Sabato 1 dicembre alle 18.00, GRIOT è felice di ospitare la presentazione di “Storia dei Mediterranei. Popoli, culture materiali e immaginario dall’età antica al Medioevo”, pubblicato da Edizioni di storia e studi sociali. Partecipano all’incontro i coautori del volume Flavio Enei, direttore del Museo della Navigazione antica di Santa Severa, e Carlo Ruta, saggista e storico del Mediterraneo, e l’archeologa Elisabetta Mangani, già operante al Museo Pigorini di Roma

 

Un progetto di ricognizione storica, sul Mediterraneo, perlustrato con strumenti analitici mirati, allo scopo di coglierne in maniera nuova le ricche pluralità, le differenze, il policentrismo etnico e culturale, e sottolinearne tuttavia, oltre le parzialità degli approcci eurocentrici, le comunanze, le contaminazioni e i fondamentali punti di contatto e di confluenza.

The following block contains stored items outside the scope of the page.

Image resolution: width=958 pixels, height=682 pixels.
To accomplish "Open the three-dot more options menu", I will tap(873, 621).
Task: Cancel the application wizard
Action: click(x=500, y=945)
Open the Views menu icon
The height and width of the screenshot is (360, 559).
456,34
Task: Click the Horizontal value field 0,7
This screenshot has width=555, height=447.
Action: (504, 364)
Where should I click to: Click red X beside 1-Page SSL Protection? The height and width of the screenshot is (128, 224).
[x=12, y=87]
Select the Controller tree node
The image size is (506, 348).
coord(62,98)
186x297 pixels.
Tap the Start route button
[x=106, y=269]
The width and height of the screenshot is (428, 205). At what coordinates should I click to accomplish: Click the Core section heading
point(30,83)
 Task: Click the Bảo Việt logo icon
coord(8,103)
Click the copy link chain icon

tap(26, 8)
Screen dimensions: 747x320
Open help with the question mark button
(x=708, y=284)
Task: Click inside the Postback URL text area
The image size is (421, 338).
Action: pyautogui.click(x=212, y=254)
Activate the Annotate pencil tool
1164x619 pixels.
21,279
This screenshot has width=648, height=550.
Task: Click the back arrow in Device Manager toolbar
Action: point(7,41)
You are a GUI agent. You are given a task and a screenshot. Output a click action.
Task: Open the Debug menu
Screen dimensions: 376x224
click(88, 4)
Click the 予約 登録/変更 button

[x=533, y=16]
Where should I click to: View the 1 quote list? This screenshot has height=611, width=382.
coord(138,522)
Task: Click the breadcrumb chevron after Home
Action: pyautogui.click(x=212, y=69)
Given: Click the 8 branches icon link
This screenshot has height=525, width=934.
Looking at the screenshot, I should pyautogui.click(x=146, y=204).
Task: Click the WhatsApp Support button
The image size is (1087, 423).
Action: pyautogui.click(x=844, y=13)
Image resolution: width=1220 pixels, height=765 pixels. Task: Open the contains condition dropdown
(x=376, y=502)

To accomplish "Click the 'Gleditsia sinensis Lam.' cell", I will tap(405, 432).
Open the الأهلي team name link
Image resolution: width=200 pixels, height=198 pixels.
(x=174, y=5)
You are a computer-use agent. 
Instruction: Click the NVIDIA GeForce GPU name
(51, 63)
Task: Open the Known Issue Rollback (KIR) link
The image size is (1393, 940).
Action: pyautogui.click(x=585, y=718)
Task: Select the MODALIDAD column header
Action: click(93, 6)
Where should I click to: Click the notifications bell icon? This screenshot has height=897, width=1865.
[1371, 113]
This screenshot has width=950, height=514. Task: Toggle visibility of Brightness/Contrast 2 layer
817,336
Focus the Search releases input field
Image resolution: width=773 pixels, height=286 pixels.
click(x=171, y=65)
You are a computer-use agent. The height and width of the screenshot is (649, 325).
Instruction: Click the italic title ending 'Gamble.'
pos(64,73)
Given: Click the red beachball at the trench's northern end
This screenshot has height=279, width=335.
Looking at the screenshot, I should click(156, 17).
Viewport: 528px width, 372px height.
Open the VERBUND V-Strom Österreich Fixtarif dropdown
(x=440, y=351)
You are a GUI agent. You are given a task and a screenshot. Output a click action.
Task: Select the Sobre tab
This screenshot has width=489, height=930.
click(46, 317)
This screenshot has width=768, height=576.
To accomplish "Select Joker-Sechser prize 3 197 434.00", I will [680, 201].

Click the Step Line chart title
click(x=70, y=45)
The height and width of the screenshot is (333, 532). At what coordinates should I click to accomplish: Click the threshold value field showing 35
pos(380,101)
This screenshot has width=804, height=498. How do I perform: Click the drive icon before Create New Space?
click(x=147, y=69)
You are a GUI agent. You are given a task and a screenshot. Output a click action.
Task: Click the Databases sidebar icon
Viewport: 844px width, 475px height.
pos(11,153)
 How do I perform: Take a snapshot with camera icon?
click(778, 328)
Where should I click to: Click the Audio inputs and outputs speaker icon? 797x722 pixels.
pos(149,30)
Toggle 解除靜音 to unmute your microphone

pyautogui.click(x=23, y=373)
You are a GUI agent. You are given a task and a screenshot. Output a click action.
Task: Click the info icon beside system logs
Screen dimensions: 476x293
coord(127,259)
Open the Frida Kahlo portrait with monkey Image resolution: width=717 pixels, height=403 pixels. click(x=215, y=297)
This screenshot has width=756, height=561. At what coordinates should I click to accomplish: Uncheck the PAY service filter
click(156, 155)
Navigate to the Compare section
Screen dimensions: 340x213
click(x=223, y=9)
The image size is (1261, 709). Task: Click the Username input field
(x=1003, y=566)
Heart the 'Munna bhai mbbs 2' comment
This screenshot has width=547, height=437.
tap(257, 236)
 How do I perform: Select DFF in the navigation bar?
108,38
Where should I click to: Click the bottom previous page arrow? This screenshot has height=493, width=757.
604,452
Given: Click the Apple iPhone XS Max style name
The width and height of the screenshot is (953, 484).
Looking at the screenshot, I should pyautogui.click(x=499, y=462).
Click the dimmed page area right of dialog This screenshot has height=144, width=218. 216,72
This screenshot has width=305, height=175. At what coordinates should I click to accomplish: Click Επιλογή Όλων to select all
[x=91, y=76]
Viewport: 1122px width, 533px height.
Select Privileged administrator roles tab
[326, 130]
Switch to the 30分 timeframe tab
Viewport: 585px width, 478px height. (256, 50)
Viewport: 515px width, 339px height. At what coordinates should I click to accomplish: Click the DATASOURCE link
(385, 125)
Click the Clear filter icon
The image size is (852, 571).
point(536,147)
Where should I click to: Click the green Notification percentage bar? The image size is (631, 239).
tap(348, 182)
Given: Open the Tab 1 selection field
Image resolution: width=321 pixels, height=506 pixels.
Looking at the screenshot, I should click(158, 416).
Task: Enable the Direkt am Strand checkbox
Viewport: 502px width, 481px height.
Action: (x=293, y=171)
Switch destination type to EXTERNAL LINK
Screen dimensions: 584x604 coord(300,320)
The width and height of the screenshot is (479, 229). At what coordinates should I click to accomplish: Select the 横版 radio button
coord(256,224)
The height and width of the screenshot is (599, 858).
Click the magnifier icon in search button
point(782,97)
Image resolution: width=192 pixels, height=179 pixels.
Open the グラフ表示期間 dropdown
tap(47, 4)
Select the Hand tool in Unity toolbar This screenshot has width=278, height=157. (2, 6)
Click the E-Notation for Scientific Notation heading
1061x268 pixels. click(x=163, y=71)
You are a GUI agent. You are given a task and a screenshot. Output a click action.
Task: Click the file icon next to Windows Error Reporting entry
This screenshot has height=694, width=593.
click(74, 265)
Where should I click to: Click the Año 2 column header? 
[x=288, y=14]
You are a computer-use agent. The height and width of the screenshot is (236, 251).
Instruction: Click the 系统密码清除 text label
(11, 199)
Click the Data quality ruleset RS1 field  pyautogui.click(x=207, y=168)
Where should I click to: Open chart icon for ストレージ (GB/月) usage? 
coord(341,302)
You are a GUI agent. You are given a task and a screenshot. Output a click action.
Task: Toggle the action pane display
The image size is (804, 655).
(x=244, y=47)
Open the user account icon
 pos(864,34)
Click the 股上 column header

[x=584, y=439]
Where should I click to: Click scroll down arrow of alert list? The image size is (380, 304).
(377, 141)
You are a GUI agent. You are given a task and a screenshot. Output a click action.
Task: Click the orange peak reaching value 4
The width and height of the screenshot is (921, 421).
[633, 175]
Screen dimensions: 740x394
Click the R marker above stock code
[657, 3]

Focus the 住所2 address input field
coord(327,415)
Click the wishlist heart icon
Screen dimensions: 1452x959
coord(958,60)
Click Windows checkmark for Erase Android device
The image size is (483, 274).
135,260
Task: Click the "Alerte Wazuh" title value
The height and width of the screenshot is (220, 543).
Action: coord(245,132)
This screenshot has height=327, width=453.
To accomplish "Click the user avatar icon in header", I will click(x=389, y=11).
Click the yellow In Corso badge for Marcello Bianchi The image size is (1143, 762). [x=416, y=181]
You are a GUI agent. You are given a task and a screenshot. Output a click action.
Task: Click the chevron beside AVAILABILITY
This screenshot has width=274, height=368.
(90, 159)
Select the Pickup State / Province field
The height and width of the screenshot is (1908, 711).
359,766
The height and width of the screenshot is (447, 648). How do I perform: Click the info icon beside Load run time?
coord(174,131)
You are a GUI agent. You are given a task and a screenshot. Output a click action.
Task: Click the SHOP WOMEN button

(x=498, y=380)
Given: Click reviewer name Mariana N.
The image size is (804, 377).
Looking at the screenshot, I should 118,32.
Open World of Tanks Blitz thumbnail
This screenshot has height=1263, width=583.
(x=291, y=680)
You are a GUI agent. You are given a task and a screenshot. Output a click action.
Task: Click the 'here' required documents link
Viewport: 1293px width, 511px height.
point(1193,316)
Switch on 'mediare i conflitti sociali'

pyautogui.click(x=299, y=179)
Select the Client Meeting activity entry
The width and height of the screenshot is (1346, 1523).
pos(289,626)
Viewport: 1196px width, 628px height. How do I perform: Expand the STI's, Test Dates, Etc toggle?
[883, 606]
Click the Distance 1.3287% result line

È questo il senso che definisce la “Storia dei Mediterranei”, cui hanno lavorato, ognuno da una particolare prospettiva, tredici studiosi di alto profilo, italiani ed esteri: Franco Cardini, Massimo Cultraro, Flavio Enei, Massimo Frasca, Jean Guilaine, Stefano Medas, Antonio Musarra, Patrice Pomey, Carlo Ruta, Alberto Salas Romero, Laura Sanna, Francesco Tiboni, Alessandro Vanoli.

L’esito è quello di un’indagine plurale e sfaccettata ma allo stesso tempo coesa che ripercorre, attraverso un ordito che è stato voluto multidisciplinare, le fasi più emblematiche di una vicenda lunga, dalla protostoria al Medioevo, con l’adozione di metodologie affinate e innovative, allo scopo di identificare le ragioni e i progetti di vita sociale e civile di un Mediterraneo che è la somma sorprendente di tanti Mediterranei, di un mondo che è in realtà un insieme di mondi, ognuno con propri caratteri ma tutti portatori di una naturale disposizione a relazionarsi.
Si tratta allora di tante storie, che però finiscono inevitabilmente con il convergere e l’intrecciarsi. È la storia, ad esempio, di un Oriente che in alcuni tratti nodali riesce a supportare le trame civili dell’Occidente. È la vicenda di un Nord che finisce con il condividere i propri destini con quelli del Sud, ancora attraverso contagi, materiali e culturali. È la storia, ancora, del sacro, lacerato e attraversato da chiusure identitarie, e che tuttavia, in maniera sorprendente, si ritrova a dialogare e a coesistere, nel concreto della vita materiale e nelle vicissitudini intellettuali. È la storia, in definitiva, di popoli distanti che, indotti dal bisogno e dalle ricorrenti migrazioni, finiscono però con il ritrovarsi, su piani fondamentali, in un ethos accomunante, fatto di tradizioni, conoscenze e tecniche condivise, di leggi del mare, di contagi artistici, cultuali e culturali. È la storia, anche, di conflitti accesi e devastanti, che non frustrano tuttavia la volontà dei popoli che circondano il Mediterraneo, da nord a sud, da oriente a occidente, nella ricerca, in realtà inesauribile, del contatto.